HÜDA PAR: Sivil ve suçsuz insanlara yönelik terör eylemlerini şiddetle kınıyoruz

HÜDA PAR: Sivil ve suçsuz insanlara yönelik terör eylemlerini şiddetle kınıyoruz
HÜDA PAR haftalık dış gündem değerlendirmesinde, Libya iç savaşı, 2011 yılından bu yana devam eden Suriye krizi, Filistin İslami Cihad Hareketi’nin “Ortak İslam Cephesi” çağrısı ve geçtiğimiz pazar günü Sri Lanka’daki menfur saldırılar ele alındı.

HÜDA PAR, Libya ve Suriye’de devam eden iç savaşlar başta olmak üzere Sri Lanka’da kilise ve otelleri hedef alan menfur saldırılara ilişkin, “Sivil ve suçsuz insanlara yönelik terör eylemlerini şiddetle kınıyoruz.” değerlendirmesinde bulundu.

HÜDA PAR Genel Merkezi tarafından yapılan haftalık dış gündem değerlendirmesinde, Libya iç savaşı, 2011 yılından bu yana devam eden Suriye krizi, Filistin İslami Cihad Hareketi’nin “Ortak İslam Cephesi” çağrısı ve geçtiğimiz pazar günü Sri Lanka’da meydana gelen menfur saldırılar ele alındı.

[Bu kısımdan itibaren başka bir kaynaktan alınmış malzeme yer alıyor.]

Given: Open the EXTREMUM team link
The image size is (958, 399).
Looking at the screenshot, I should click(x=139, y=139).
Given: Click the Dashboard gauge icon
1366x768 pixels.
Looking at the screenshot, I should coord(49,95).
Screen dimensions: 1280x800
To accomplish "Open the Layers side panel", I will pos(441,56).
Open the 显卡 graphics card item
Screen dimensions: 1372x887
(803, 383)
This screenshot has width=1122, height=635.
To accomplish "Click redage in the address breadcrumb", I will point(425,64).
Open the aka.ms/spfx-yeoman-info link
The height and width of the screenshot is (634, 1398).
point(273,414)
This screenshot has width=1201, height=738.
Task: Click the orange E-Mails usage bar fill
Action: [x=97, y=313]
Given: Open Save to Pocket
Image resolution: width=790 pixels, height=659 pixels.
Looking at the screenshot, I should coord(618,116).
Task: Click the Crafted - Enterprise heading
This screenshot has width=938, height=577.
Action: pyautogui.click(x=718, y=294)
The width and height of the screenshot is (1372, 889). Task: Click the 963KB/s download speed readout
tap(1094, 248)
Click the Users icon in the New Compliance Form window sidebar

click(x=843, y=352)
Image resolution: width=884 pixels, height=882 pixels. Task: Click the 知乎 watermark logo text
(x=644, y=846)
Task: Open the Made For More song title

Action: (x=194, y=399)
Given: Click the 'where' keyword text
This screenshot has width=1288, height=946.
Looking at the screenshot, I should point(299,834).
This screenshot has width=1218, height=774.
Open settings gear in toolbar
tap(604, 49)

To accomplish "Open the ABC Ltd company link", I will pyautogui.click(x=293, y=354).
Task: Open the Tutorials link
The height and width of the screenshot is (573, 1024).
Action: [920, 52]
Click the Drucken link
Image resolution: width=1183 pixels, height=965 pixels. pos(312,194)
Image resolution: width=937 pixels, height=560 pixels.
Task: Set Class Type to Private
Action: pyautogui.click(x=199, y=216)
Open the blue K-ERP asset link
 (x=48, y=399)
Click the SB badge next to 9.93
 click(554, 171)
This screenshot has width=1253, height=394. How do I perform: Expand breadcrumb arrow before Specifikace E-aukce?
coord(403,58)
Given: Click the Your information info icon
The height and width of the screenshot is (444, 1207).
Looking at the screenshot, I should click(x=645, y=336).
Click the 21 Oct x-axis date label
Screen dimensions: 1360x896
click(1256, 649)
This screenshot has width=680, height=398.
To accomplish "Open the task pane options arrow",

ABD’nin sözde “Yüzyılın Anlaşması” projesine karşı Filistin İslami Cihat Hareketi’nin “Ortak İslam Cephesi” çağrısının çok yerinde olduğu kaydedilen değerlendirmede, İslam Ümmetine de çağrıda bulunularak bu cepheye sahip çıkılması gerektiğine dikkat çekildi.

Libya’da devam eden iç savaşa değinilen değerlendirmede, “Libya krizinin diplomatik müzakerelerle çözüm çabaları bugüne kadar hep katakulliye getirilerek akim bırakılmıştır. Barış konferansı da çatışmalar sebebiyle başarıya ulaşamamış, dışlayıcı politikalar sebebiyle Türkiye de konferanstan geri çekilmiştir. 2019 Nisan ayında tekrarlanması düşünülen konferans, General Hafter’in başlattığı Trablus operasyonu sebebiyle bir kez daha iptal edilmiştir. 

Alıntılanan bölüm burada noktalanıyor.